Fgd2 expression from the t-haplotype allele is strongly enhanced as compared with wild-type alleles. (A) Domain structure of Fgd2 proteins encoded by the long and short transcript variants derived from this gene. (GEF) Catalytical domain of guanosine nucleotide exchange factors; (PH) Pleckstrin homology domain; (FYVE) FYVE domain. (B) Temporal expression profile of the long Fgd2 transcript in postnatal testes representing the first cycle of spermatogenesis. (Top panels) Northern blot. (Bottom panels) RT–PCR analysis. (p.p.) Post-partum, after birth. (C) In situ hybridization of Fgd2 antisense (left) or sense (right) control transcripts to testis cryosections showing expression of Fgd2 in early stages of spermatogenesis. (Middle) Schematic view of a transversal section through a seminiferous tubule. (se) Sertoli cell; (sg) spermatogonia; (sc) spermatocytes; (rs) round spermatid; (sz) spermatozoa. Bar, 20 μm. (D) Northern blot analysis of Fgd2 expression in testis derived from wild-type (+/+) and t⁶/t^w5 males demonstrates strongly enhanced expression of the long (L)—and simultaneous strongly reduced expression of the short (S)—Fgd2 transcript in t haplotypes. (Gapdh) Gapdh loading control. (E) Quantitative RT–PCR analysis of the long Fgd2 testis transcript in various strains and t haplotypes, demonstrating up to sixfold higher expression of Fgd2 in t haplotypes compared with wild-type strains, which show considerable differences. (+) Wild-type strain BTBR/TF.

Figure 3.

Gene targeting of Fgd2 by homologous recombination. (A) Scheme of gene targeting.

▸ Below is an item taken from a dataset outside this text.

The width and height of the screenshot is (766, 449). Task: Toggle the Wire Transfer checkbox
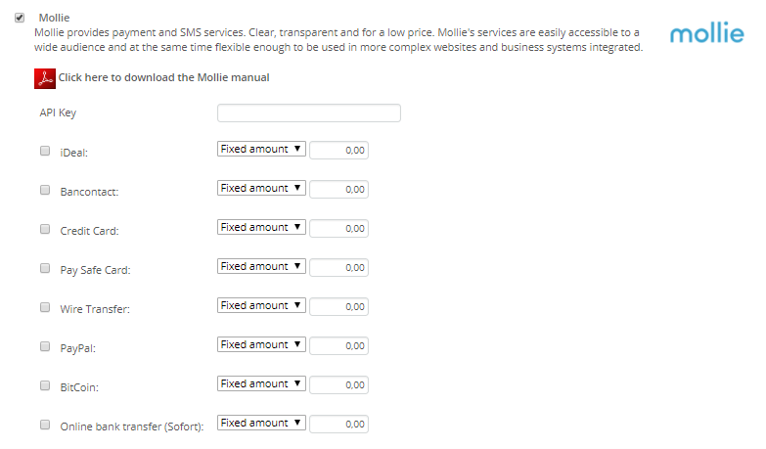(45, 307)
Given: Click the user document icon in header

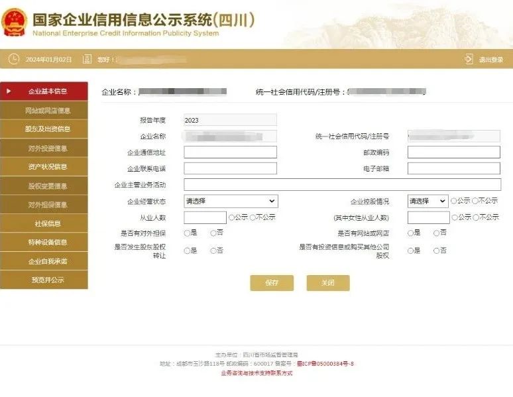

A neo selection cassette was introduced into the Fgd2 locus replacing exons 3–6 and part of exon 7. Probe locations and predicted diagnostic restriction fragments are indicated. (B) Southern blot analysis of DNA derived from targeted and control embryonic stem (ES) cells (left) and of mice (right) carrying the mutant allele (−), with the 5′ and 3′ probes. (C) Northern blot analysis of testis RNA derived from wild-type and mutant animals. The long Fgd2 transcript is not detected in homozygous mutant animals. (Gapdh) Gapdh loading control; (ko) band derived from targeted allele; (wt) wild-type fragment; (+) wild type; (−) mutant.

Figure 4.

Model of TRD: The t haplotype encodes several Distorters (only two are shown), which are expressed in all sperm cells derived from a t/+ male and act on two opposing Rho signaling pathways regulating Smok1. Smok1 is thought to be involved in sperm motility control. Tagap1^Tcd1a and Fgd2^Tcd2 represent hypermorphic alleles expressing strongly elevated gene activity as compared with the wild type. Enhanced down-regulation of the inhibitory pathway by Tagap1 and stronger up-regulation of the activating pathway by Fgd2 additively induce hyperactivation of Smok1 in all sperm, resulting in abnormal flagellar function and low fertilization probability. This harmful effect of the Distorters is rescued by the dominant-negative action of Tcr, which is restricted to t sperm, giving the latter an advantage in fertilizing the egg cells. Neither the Rho switch molecules nor their target effector proteins (X, Y) are known. Arrows symbolize activation, bars represent inhibition, green arrow indicates normal signaling, and purple arrow indicates impaired signaling.